Robert Habeck hat jetzt keine Zeit zu verlieren, also legt er schon am Tag des großen Knalls einfach los. Es ist der Mittwoch kurz vor Mitternacht. Donald Trump ist gewählt, die Ampel ist geplatzt, und Habeck steht im Bundestag und spricht in eine Handykamera.

„Die Auseinandersetzung über die Zukunft des Landes, die hat jetzt begonnen“, sagt er. Es werde ein „beinharter Wahlkampf“. Aber man werde sich „nicht Bange machen lassen von dem Populismus“, sondern eine „progressive, offensive, nach vorne gerichtete Haltung“ anbieten. „Dieser Abend hat eine große Tragik. Machen wir daraus eine große Kraft“, sagt er. Und: „Ich freue mich darauf, ich baue auf euch.“

Es ist eine Ansprache an die eigene Partei wie für einen Wahlkampfauftakt. Nur dass er an diesem Abend eine wichtige Sache noch immer nicht sagt: Ich mache es, ich will Kanzler werden. Das sagt er zwei Tage später, an diesem Freitag, nachdem er am Vorabend in einem Video einmal mehr damit kokettiert hatte.

Video | Habeck kündigt Grünen-Kanzlerkandidatur an

Quelle: t-online

Abermals in einem Video, angeblich gedreht „bei Freunden in der Küche“, sagt Robert Habeck nach knapp sechseinhalb Minuten den entscheidenden Satz: „Ich bewerbe mich als Kandidat von den Grünen – für die Menschen in Deutschland.“ Und: „Wenn Sie wollen, auch als Kanzler.“

Robert Habeck will den großen Knall als Chance in eigener Sache nutzen. Er will Kanzler werden. Keine falsche Bescheidenheit, er geht aufs Ganze. All in. Es gibt bei seinen Anhängern die Hoffnung, dass die vorgezogenen Neuwahlen ihm nun sogar helfen, auf mehrere Arten. Aber es ist eine heikle Wette.

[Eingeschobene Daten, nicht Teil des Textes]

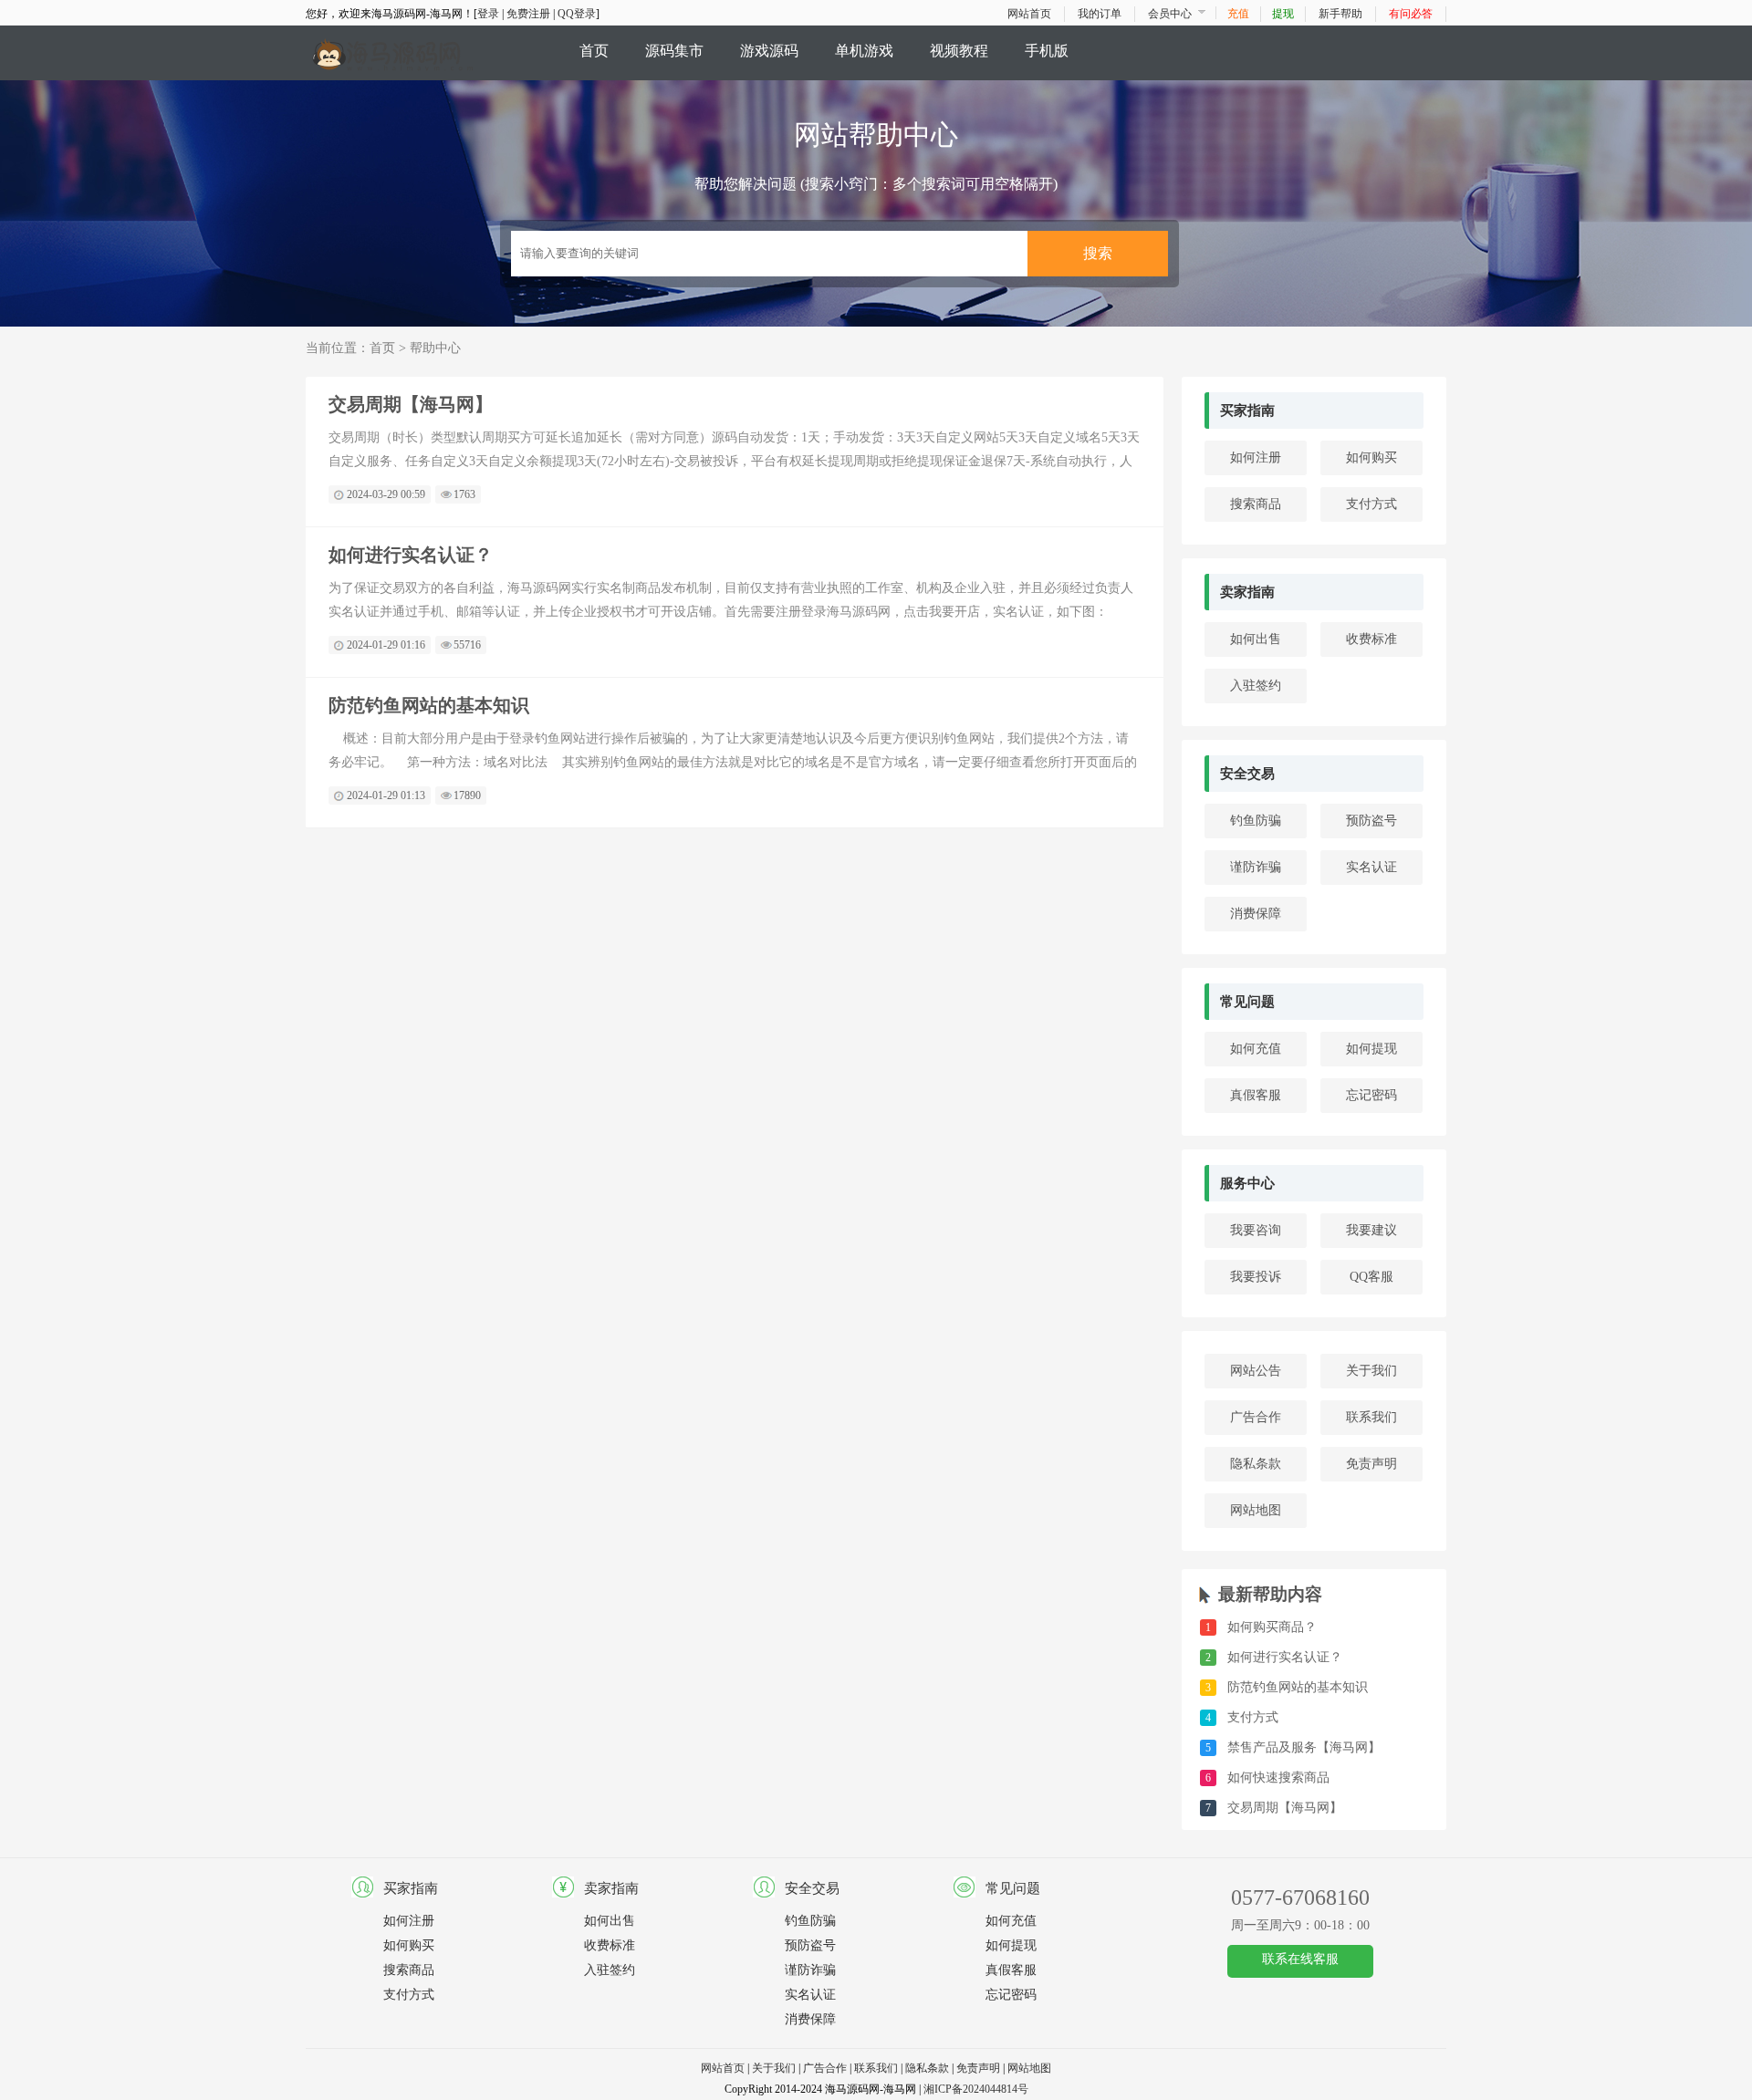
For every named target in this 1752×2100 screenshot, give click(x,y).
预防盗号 (1371, 820)
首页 (594, 50)
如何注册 (1255, 457)
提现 (1283, 13)
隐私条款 (1255, 1464)
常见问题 (1247, 1001)
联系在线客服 (1300, 1959)
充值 (1238, 13)
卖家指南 (1247, 592)
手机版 (1047, 50)
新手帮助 (1340, 13)
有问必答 (1411, 13)
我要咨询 (1255, 1230)
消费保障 (1255, 913)
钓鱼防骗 (1255, 820)
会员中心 (1170, 13)
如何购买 (1371, 457)
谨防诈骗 (1255, 867)
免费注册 (528, 13)
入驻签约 (1255, 685)
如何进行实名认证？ (410, 555)
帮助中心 (435, 348)
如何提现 (1371, 1048)
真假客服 (1255, 1095)
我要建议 (1371, 1230)
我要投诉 (1255, 1277)
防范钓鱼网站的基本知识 (428, 705)
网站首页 (1029, 13)
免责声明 (1371, 1464)
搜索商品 (1255, 504)
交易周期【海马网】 (410, 404)
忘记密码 (1371, 1095)
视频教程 (959, 50)
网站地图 (1255, 1510)
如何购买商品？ (1272, 1627)
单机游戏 (864, 50)
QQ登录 (577, 13)
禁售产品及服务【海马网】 (1304, 1747)
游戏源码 (769, 50)
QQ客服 (1371, 1277)
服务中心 (1247, 1183)
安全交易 (1247, 773)
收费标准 (1371, 639)
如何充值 (1255, 1048)
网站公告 (1255, 1370)
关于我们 (1371, 1370)
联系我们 (1371, 1417)
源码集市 (674, 50)
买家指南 (1247, 410)
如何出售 (1255, 639)
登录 (488, 13)
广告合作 (1255, 1417)
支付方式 (1371, 504)
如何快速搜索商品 (1278, 1777)
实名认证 (1371, 867)
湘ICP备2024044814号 (975, 2089)
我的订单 (1099, 13)
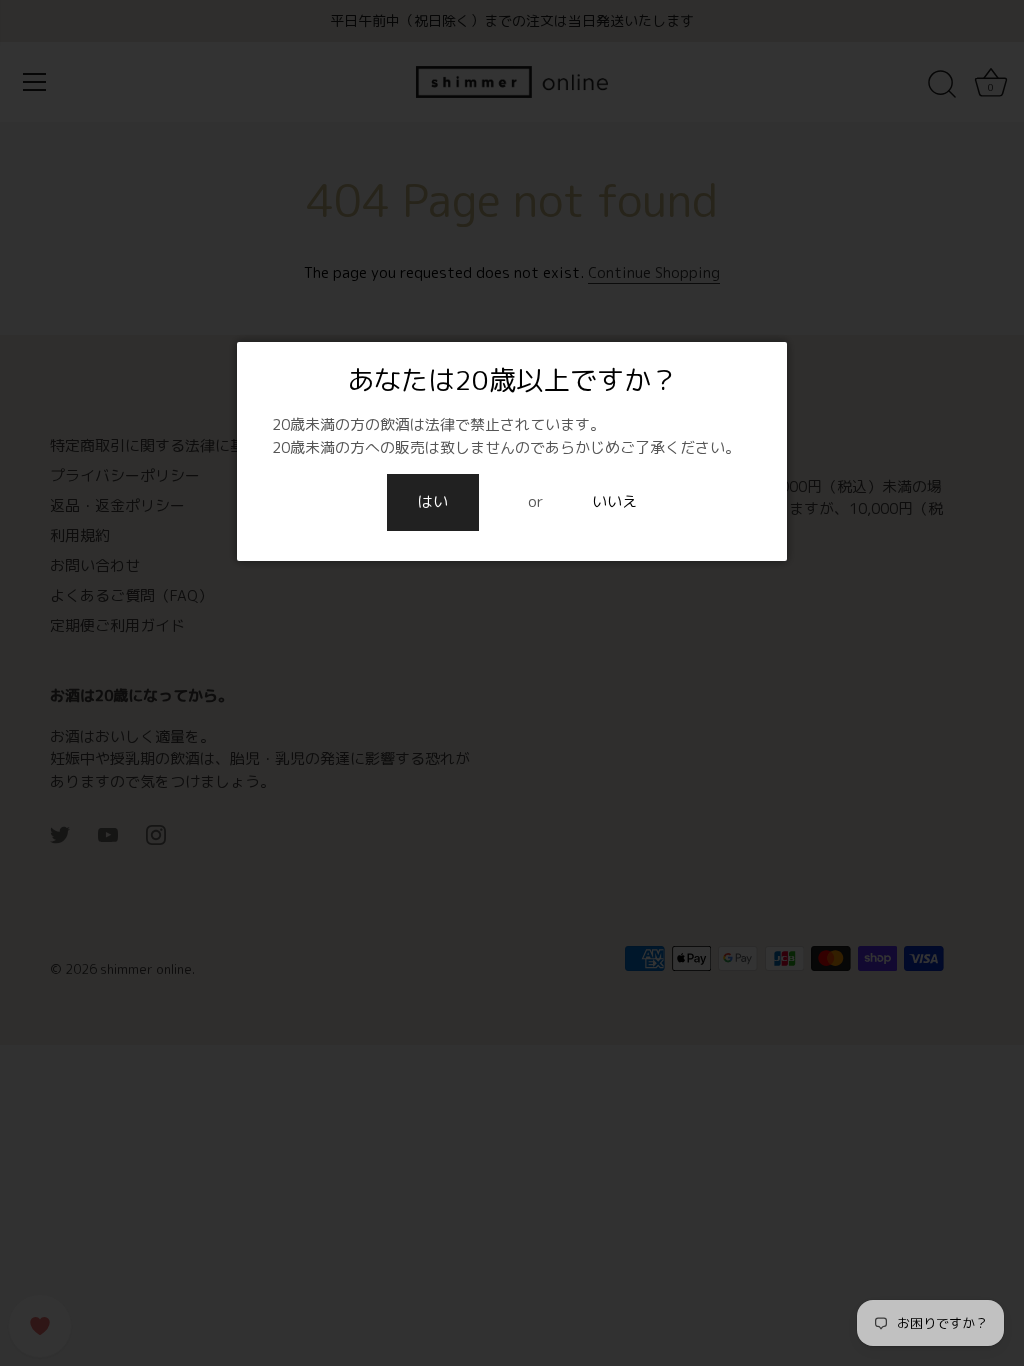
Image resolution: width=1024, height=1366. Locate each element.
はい (433, 501)
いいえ (614, 501)
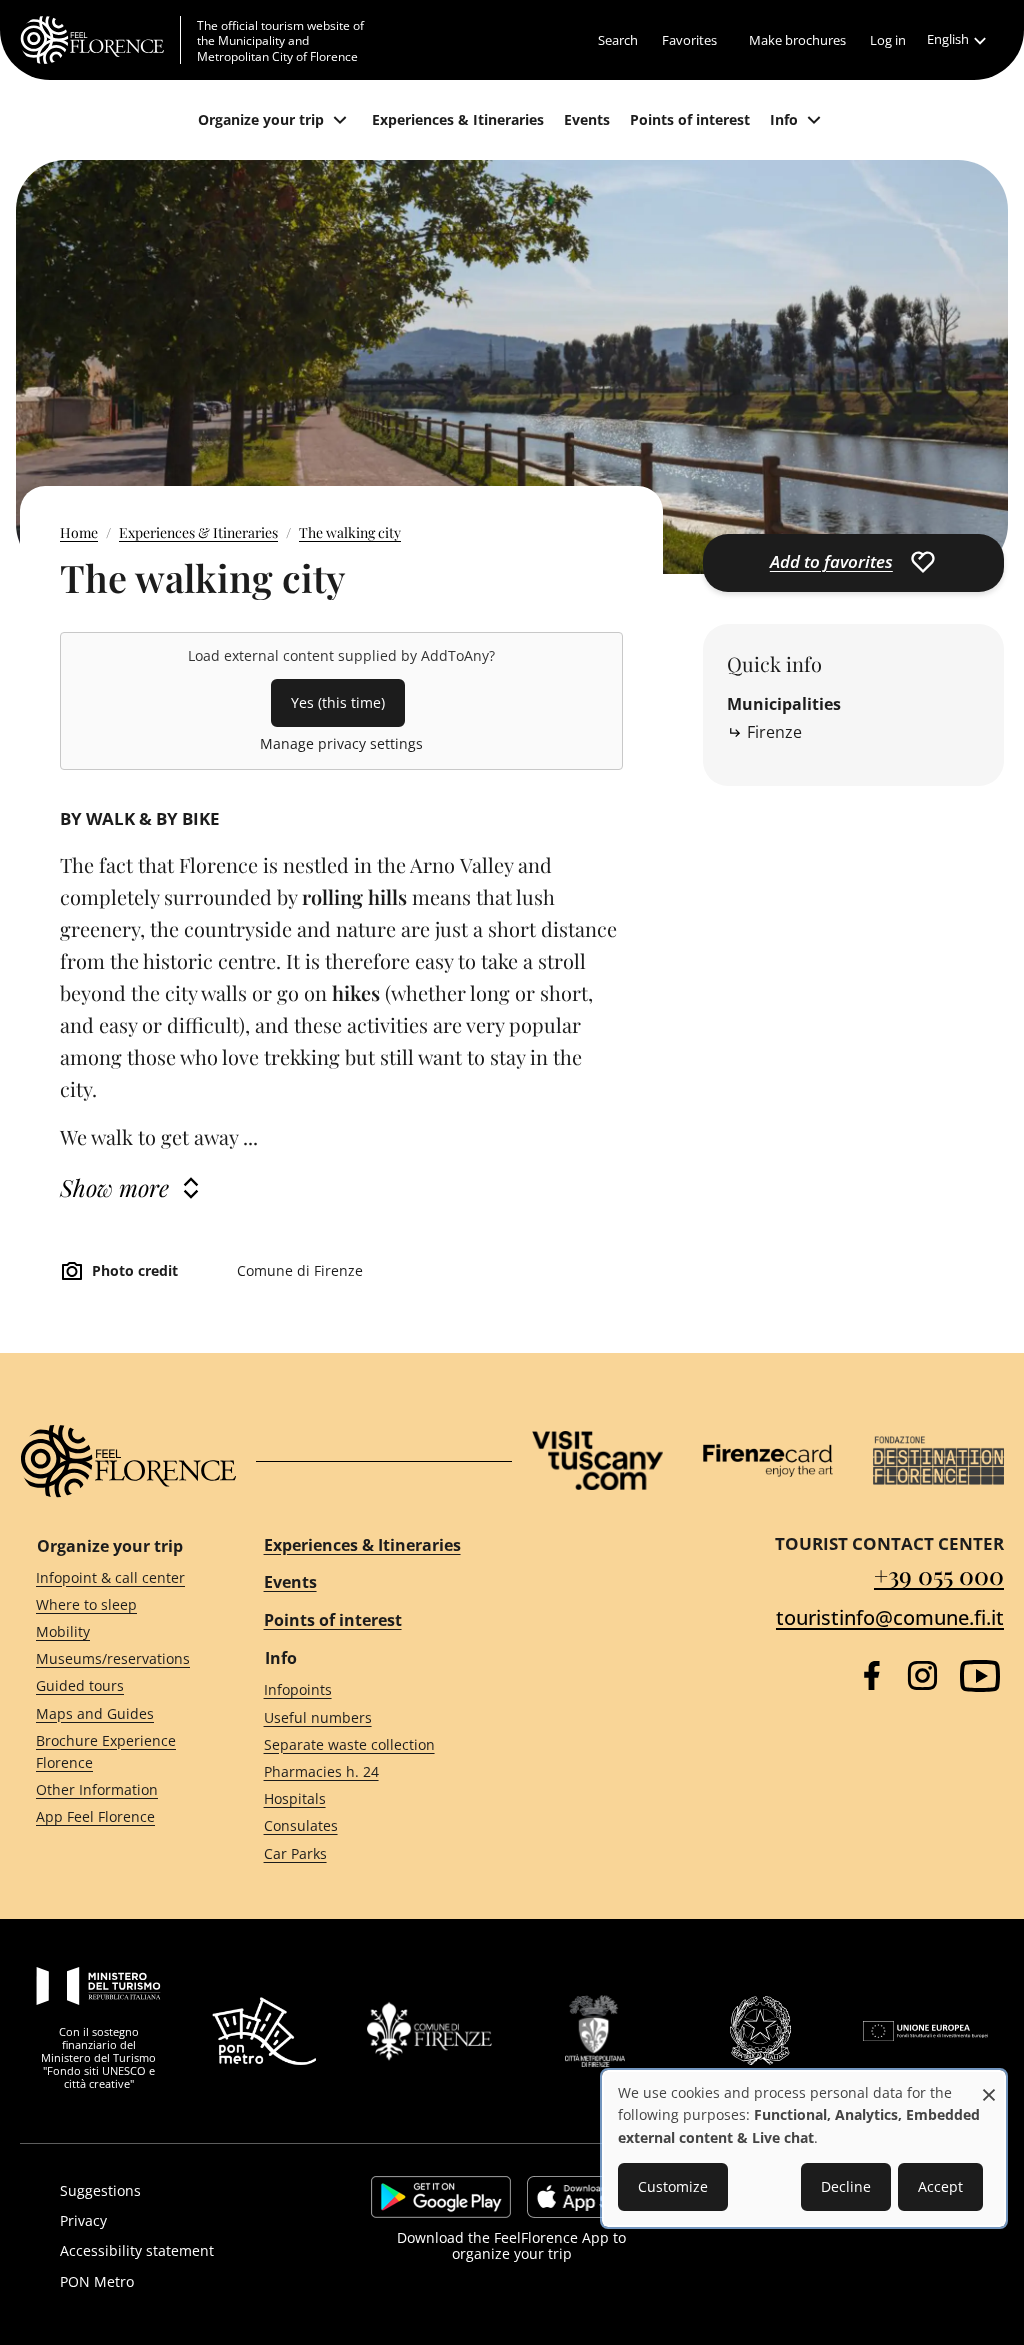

Da es ohnehin nicht zu übersehen ist, räumt es Robert Habeck in seinem Bewerbungsvideo selbst ein: Das wird alles ganz schön schwierig. „Natürlich kenne ich die Umfragen. Ich weiß, dass die Ampelregierung gescheitert ist. Ich weiß, dass Vertrauen kaputtgegangen ist“, sagt er. „Ich weiß, einen Führungsanspruch muss man sich erarbeiten. Ich will ihn mir erarbeiten.“

Er kandidiere, weil er „nicht hinnehmen mag, dass Schlechtreden und Populismus uns die Zukunftskraft rauben“, sagt er. Man könne „nicht einfach hoffen, es würde alles wie früher“. Wer Lösungen in der Vergangenheit suche, vergehe sich an der Zukunft. Er frage sich, sagt Habeck an anderer Stelle, „welchen Beitrag ich leisten kann, Sicherheit, Selbstvertrauen und Zuversicht zu geben. Wie ich dazu beitragen kann, Sorgen zu lindern“.

Habeck, der Zuversichtsbeauftragte. Habeck, der Problemlöser. Habeck, der Mann für die Zukunft. Es werden grüne Hauptmotive im Wahlkampf sein. In Abgrenzung zum stoischen Mann der Gegenwart, Olaf Scholz. Und dem reizbaren Mann der Vergangenheit, Friedrich Merz.

Die Hoffnung von Habeck-Anhängern ist nun, dass die Ampel-Misere die Sehnsucht der Menschen nach Zuversicht und dem sprichwörtlichen „Erwachsenen im Raum“ größer werden lässt. Einem Kandidaten, der staatspolitische Verantwortung mit seinem Müsli frühstückt oder zumindest schon lange an diesem Bild von sich arbeitet: Robert Habeck.

Mancher erwartet, dass sich die CDU in diesen Tagen verzettelt, dass Friedrich Merz sich zu lange mit Olaf Scholz um ein paar Wochen mehr oder weniger bis zu den Neuwahlen streitet. Und dass die Menschen gerade auf vieles Lust haben, aber nicht auf noch mehr Hauen und Stechen in Berlin.

Der gewaltige Vorsprung einer CDU bei über 30 Prozent, so die grüne Hoffnung, könnte in den nächsten Wochen dahinschmelzen. Weil sich Merz im Eifer des nun noch hektischeren Wahlkampfs im Fettnäpfchentreten übt, mal wieder von „kleinen Paschas“ spricht oder von Frauen, denen man mit Geschlechterparität in einer Regierung „keinen Gefallen“ tue. Der also schlicht Fehler macht, die Wahlkämpfe entscheiden können.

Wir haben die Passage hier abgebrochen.